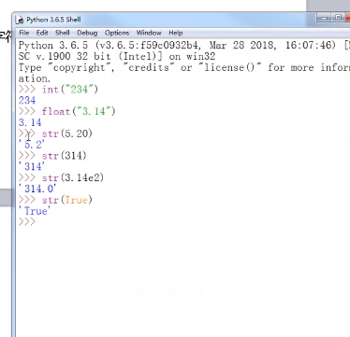Maximize the Python Shell window
Screen dimensions: 350x337
338,18
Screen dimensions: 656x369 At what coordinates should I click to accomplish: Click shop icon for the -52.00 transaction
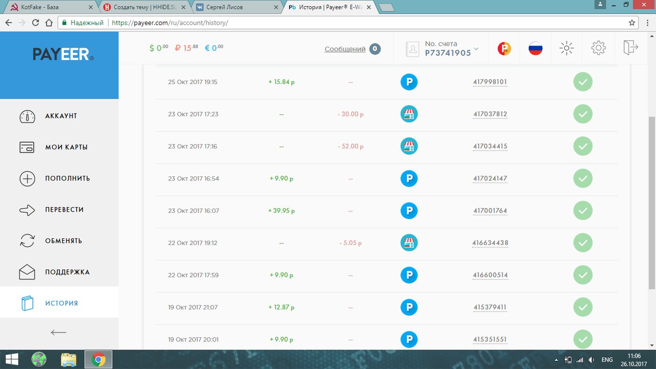coord(408,147)
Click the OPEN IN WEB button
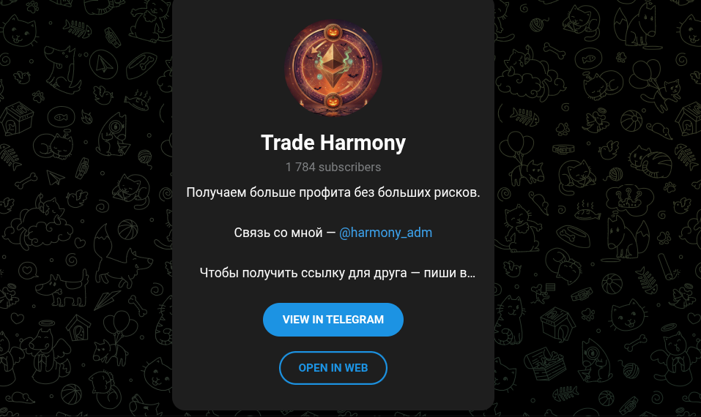The image size is (701, 417). pos(333,368)
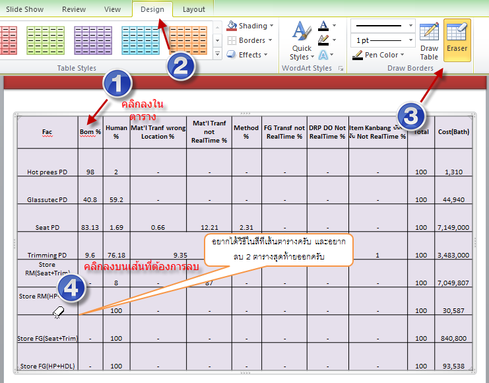Activate the Draw Table tool
The height and width of the screenshot is (383, 489).
coord(429,41)
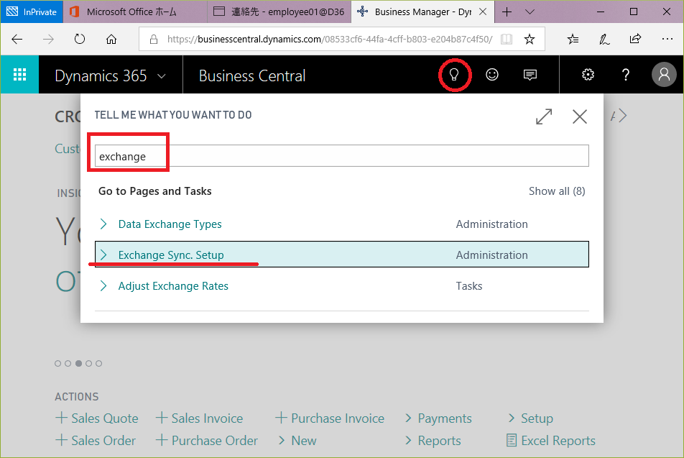Click the search field containing 'exchange'

(341, 156)
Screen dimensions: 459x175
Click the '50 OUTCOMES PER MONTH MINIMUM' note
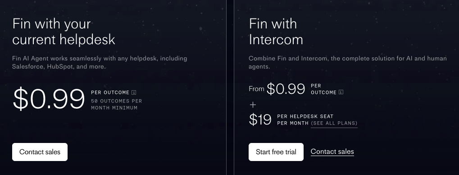[117, 104]
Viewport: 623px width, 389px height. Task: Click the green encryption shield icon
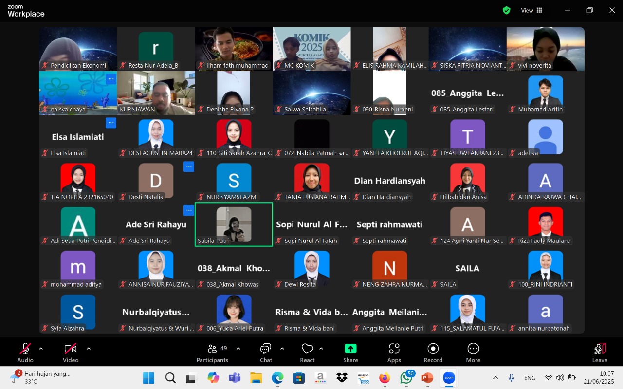coord(507,10)
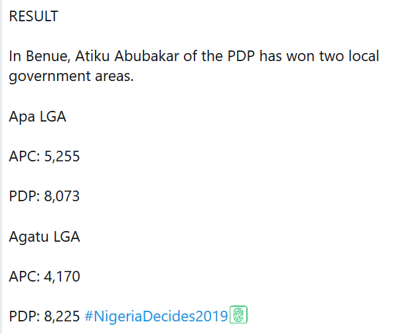Click the number 8,225
This screenshot has height=334, width=399.
point(62,315)
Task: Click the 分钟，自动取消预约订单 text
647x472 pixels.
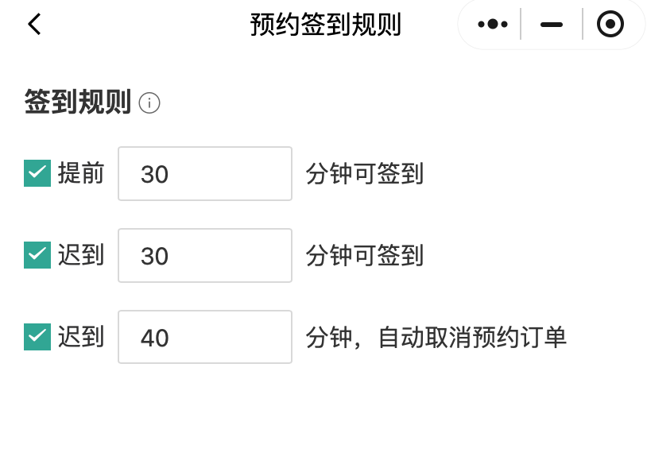Action: [436, 337]
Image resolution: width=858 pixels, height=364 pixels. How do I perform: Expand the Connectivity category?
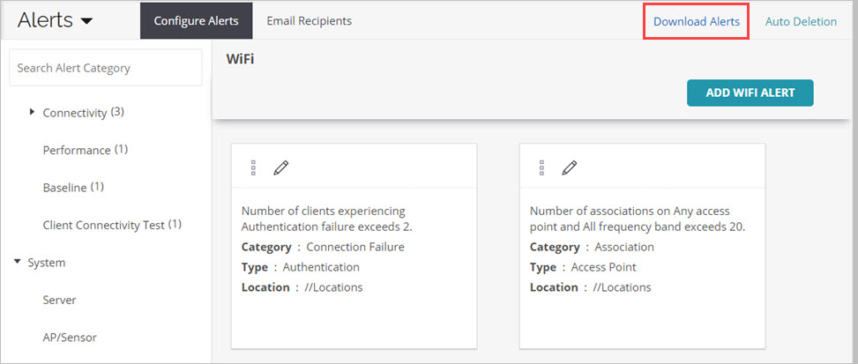[33, 112]
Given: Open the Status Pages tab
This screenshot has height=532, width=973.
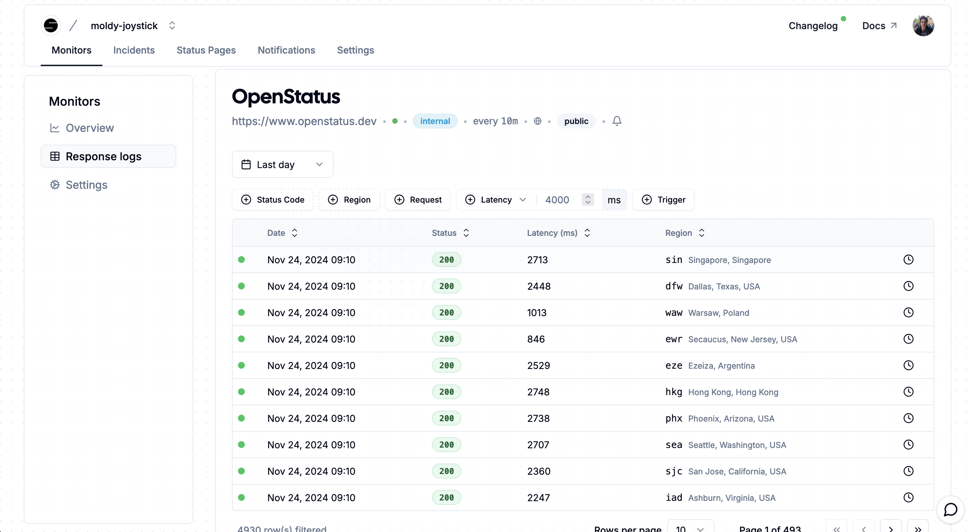Looking at the screenshot, I should 206,50.
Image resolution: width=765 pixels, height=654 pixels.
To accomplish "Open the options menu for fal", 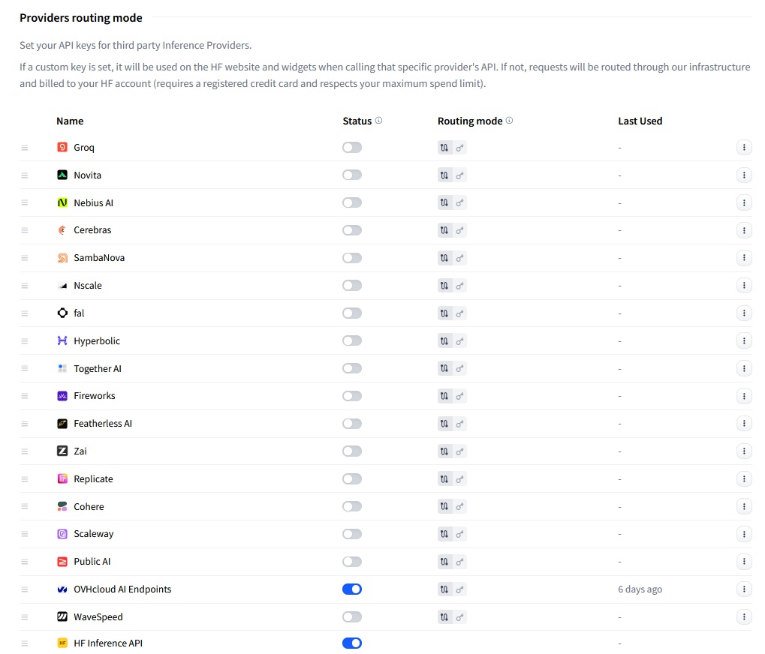I will point(744,314).

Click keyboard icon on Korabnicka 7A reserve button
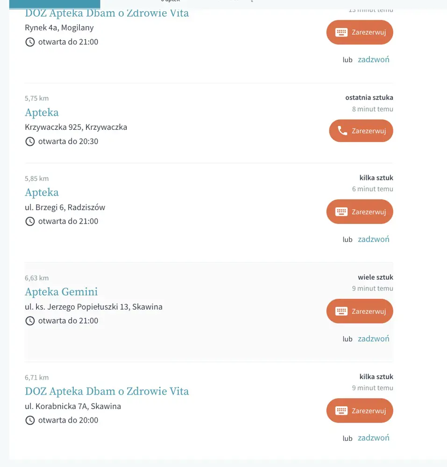tap(341, 410)
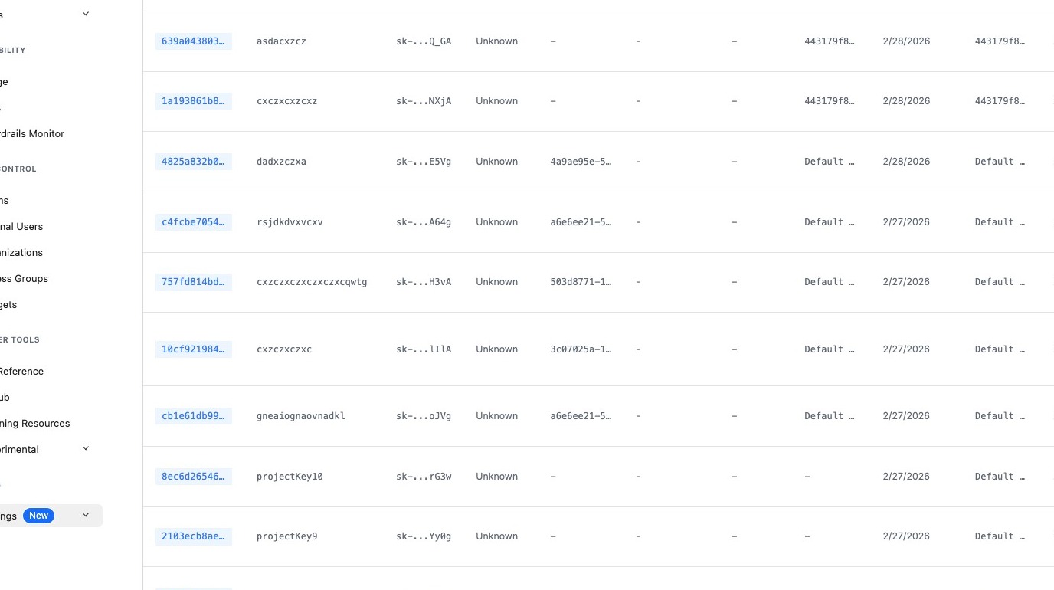Screen dimensions: 1054x590
Task: Open Learning Resources page
Action: 35,423
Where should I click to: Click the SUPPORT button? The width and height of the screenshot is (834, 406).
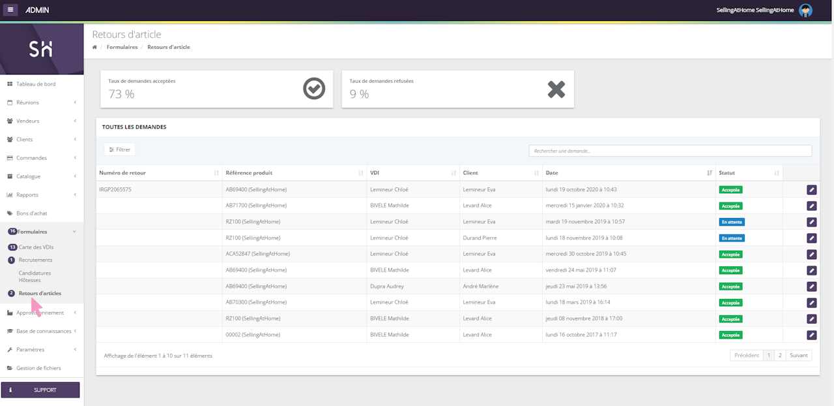tap(40, 390)

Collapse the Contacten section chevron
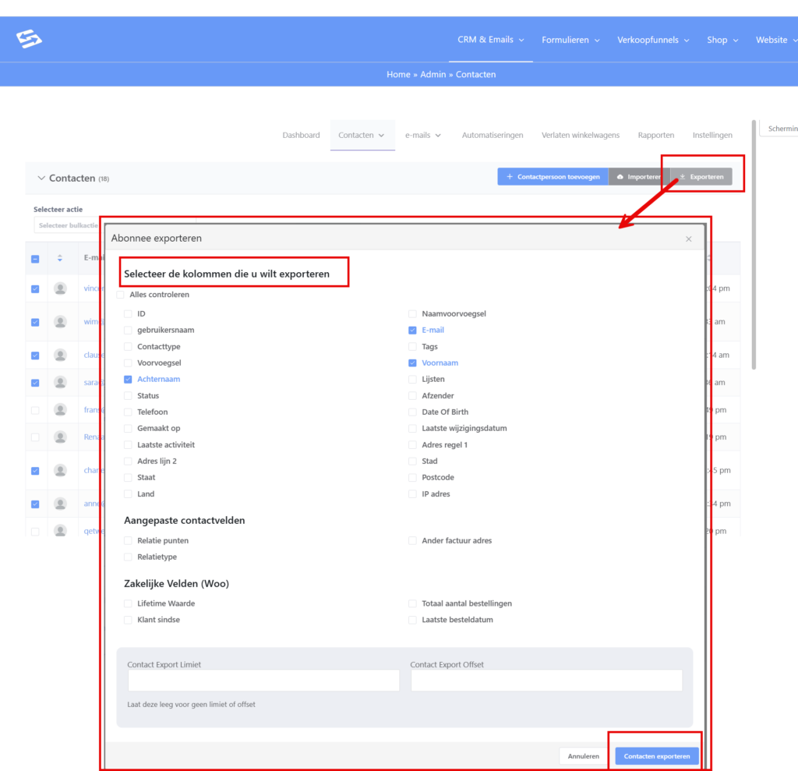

-------------------------

## What to work on:
Could you rewrite everything from the line containing "Screen dimensions: 656x369" down to the line containing "coord(408,147)", keeping the requests unchanged but multiplying the click coordinates in the answers by 2.1 and rounding each to a whole number, halves up? Leave the pictures out.

## Reply:
Screen dimensions: 656x369 At what coordinates should I click to accomplish: Click shop icon for the -52.00 transaction
coord(857,309)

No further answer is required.